START SUPPLIED INFORMATION

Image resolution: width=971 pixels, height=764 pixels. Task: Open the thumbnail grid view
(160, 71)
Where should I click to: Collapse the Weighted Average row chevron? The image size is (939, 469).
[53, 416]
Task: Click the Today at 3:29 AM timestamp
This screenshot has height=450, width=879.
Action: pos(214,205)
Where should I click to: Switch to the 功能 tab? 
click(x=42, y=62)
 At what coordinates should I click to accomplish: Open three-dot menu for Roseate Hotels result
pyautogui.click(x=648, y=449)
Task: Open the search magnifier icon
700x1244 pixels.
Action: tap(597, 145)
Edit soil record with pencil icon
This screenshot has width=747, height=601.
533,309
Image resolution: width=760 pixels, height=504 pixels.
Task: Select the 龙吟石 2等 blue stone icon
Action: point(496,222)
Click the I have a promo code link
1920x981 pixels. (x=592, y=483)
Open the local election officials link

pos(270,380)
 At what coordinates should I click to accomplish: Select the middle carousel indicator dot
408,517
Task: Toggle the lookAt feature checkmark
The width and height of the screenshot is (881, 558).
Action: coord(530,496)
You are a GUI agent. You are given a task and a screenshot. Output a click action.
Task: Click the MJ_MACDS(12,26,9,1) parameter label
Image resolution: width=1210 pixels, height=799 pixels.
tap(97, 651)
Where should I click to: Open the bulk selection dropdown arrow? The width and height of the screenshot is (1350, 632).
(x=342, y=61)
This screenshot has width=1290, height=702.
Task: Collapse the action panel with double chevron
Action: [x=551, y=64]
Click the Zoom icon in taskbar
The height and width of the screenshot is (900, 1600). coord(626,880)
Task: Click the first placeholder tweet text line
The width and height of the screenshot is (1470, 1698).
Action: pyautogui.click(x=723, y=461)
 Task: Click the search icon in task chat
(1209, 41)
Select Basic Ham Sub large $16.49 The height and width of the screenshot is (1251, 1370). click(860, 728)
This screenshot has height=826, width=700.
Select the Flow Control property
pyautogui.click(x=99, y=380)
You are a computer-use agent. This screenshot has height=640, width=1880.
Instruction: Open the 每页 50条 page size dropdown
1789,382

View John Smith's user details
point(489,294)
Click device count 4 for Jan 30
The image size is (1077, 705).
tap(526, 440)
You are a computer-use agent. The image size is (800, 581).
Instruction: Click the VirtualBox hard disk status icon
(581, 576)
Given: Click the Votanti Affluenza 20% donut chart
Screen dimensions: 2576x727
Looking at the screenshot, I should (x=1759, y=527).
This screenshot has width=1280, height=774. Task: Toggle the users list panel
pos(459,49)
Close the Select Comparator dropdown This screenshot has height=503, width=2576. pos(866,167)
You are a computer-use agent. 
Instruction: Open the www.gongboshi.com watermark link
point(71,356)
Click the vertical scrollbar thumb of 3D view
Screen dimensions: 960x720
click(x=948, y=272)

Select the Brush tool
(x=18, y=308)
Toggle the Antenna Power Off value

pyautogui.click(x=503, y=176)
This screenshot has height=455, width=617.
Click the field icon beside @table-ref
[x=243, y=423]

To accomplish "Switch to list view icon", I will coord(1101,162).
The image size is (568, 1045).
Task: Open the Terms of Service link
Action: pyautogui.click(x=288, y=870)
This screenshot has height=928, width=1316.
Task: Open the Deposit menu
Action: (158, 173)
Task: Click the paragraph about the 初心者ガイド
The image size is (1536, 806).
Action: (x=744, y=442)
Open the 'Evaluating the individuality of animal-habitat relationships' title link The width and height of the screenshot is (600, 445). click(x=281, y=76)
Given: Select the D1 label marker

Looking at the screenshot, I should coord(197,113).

END SUPPLIED INFORMATION

# EXERCISE REQUIREMENTS
Search the entries above for the string "computer". Copy each line in which it appears.

# ANSWER FOR THE TASK
You are a computer-use agent. This screenshot has height=640, width=1880.
You are a computer-use agent. The image size is (800, 581).
You are a computer-use agent. 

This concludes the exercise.